Operation of Thin-Film Electrolyte Metal-Supported Solid Oxide Fuel Cells in Lightweight and Stationary Stacks: Material and Microstructural Aspects

Daniel Roehrens; Ute Packbier; Qingping Fang; Ludger Blum; Doris Sebold; Martin Bram; Norbert Menzler

doi:10.3390/ma9090762

Operation of Thin-Film Electrolyte Metal-Supported Solid Oxide Fuel Cells in Lightweight and Stationary Stacks: Material and Microstructural Aspects

Materials (Basel). 2016 Sep 8;9(9):762. doi: 10.3390/ma9090762.

Authors

Daniel Roehrens^{1

2}, Ute Packbier³, Qingping Fang⁴, Ludger Blum⁵, Doris Sebold⁶, Martin Bram^{7

8}, Norbert Menzler⁹

Affiliations

¹ Forschungszentrum Jülich GmbH, Institute of Energy and Climate Research, IEK-1: Materials Synthesis and Processing, Jülich 52425, Germany. d.roehrens@fz-juelich.de.
² Christian Doppler Laboratory for Interfaces in Metal-Supported Electrochemical Energy Converters, Jülich 52425, Germany. d.roehrens@fz-juelich.de.
³ Forschungszentrum Jülich GmbH, Institute of Energy and Climate Research, IEK-3: Electrochemical Process Engineering, Jülich 52425, Germany. u.packbier@fz-juelich.de.
⁴ Forschungszentrum Jülich GmbH, Institute of Energy and Climate Research, IEK-3: Electrochemical Process Engineering, Jülich 52425, Germany. q.fang@fz-juelich.de.
⁵ Forschungszentrum Jülich GmbH, Institute of Energy and Climate Research, IEK-3: Electrochemical Process Engineering, Jülich 52425, Germany. l.blum@fz-juelich.de.
⁶ Forschungszentrum Jülich GmbH, Institute of Energy and Climate Research, IEK-1: Materials Synthesis and Processing, Jülich 52425, Germany. d.sebold@fz-juelich.de.
⁷ Forschungszentrum Jülich GmbH, Institute of Energy and Climate Research, IEK-1: Materials Synthesis and Processing, Jülich 52425, Germany. m.bram@fz-juelich.de.
⁸ Christian Doppler Laboratory for Interfaces in Metal-Supported Electrochemical Energy Converters, Jülich 52425, Germany. m.bram@fz-juelich.de.
⁹ Forschungszentrum Jülich GmbH, Institute of Energy and Climate Research, IEK-1: Materials Synthesis and Processing, Jülich 52425, Germany. n.h.menzler@fz-juelich.de.

Abstract

In this study we report on the development and operational data of a metal-supported solid oxide fuel cell with a thin film electrolyte under varying conditions.
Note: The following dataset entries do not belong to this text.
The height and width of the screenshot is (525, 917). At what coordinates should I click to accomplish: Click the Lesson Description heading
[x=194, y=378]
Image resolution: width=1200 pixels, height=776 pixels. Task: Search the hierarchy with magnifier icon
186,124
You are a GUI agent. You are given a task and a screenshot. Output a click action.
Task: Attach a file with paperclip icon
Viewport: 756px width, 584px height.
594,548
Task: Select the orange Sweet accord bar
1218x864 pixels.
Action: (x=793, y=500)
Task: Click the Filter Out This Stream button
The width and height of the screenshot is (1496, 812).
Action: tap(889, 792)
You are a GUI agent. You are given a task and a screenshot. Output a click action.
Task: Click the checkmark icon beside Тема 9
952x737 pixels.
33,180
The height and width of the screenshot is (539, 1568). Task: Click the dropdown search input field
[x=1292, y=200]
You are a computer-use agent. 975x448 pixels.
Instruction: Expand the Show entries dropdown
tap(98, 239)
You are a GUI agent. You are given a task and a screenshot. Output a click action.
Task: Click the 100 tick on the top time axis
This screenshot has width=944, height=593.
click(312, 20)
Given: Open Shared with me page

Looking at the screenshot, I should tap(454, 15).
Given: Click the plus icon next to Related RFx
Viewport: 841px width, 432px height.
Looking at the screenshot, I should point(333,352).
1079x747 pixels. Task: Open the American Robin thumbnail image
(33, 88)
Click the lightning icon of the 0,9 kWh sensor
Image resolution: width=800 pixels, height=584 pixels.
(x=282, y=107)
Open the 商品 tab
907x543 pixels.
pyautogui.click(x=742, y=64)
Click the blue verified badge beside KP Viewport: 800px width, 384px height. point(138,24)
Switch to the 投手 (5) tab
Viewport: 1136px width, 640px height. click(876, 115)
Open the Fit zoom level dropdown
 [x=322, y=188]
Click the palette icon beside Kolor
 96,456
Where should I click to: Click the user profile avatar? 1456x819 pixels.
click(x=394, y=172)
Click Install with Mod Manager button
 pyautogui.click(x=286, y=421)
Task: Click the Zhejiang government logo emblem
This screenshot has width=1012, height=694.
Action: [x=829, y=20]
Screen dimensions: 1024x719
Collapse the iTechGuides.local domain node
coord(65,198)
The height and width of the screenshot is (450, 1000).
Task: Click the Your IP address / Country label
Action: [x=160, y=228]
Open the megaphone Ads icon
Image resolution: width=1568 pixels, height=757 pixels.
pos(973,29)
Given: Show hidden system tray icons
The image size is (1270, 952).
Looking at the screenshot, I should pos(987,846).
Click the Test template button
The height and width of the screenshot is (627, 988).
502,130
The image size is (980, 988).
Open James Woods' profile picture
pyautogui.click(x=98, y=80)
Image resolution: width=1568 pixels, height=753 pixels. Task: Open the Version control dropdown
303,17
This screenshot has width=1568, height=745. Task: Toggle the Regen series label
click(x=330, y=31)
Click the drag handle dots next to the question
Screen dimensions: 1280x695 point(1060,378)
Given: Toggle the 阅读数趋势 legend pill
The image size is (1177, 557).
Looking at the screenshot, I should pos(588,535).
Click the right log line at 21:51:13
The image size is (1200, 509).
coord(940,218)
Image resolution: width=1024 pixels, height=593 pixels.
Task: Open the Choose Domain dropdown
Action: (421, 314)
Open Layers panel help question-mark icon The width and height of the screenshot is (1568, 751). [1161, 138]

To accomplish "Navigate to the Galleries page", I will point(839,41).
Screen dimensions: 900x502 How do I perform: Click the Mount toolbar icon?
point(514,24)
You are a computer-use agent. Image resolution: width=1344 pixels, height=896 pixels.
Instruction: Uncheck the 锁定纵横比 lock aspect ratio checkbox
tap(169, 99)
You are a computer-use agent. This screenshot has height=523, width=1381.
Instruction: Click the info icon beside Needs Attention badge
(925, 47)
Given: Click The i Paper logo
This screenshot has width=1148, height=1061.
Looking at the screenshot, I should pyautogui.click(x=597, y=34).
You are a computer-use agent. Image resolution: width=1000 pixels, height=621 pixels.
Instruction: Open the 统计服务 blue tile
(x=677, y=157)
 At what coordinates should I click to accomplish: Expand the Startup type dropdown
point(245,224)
The metal-ceramic structure was developed for a mobile auxiliary power unit and offers power densities of 1 W/cm² at 800 °C, as well as robustness under mechanical, thermal and chemical stresses. A dense and thin yttria-doped zirconia layer was applied to a nanoporous nickel/zirconia anode using a scalable adapted gas-flow sputter process, which allowed the homogeneous coating of areas up to 100 cm². The cell performance is presented for single cells and for stack operation, both in lightweight and stationary stack designs. The results from short-term operation indicate that this cell technology may be a very suitable alternative for mobile applications.

Keywords: diffusion barrier layers; gas-flow sputtering; metal-supported solid oxide fuel cell; stack operation; thin-film electrolyte.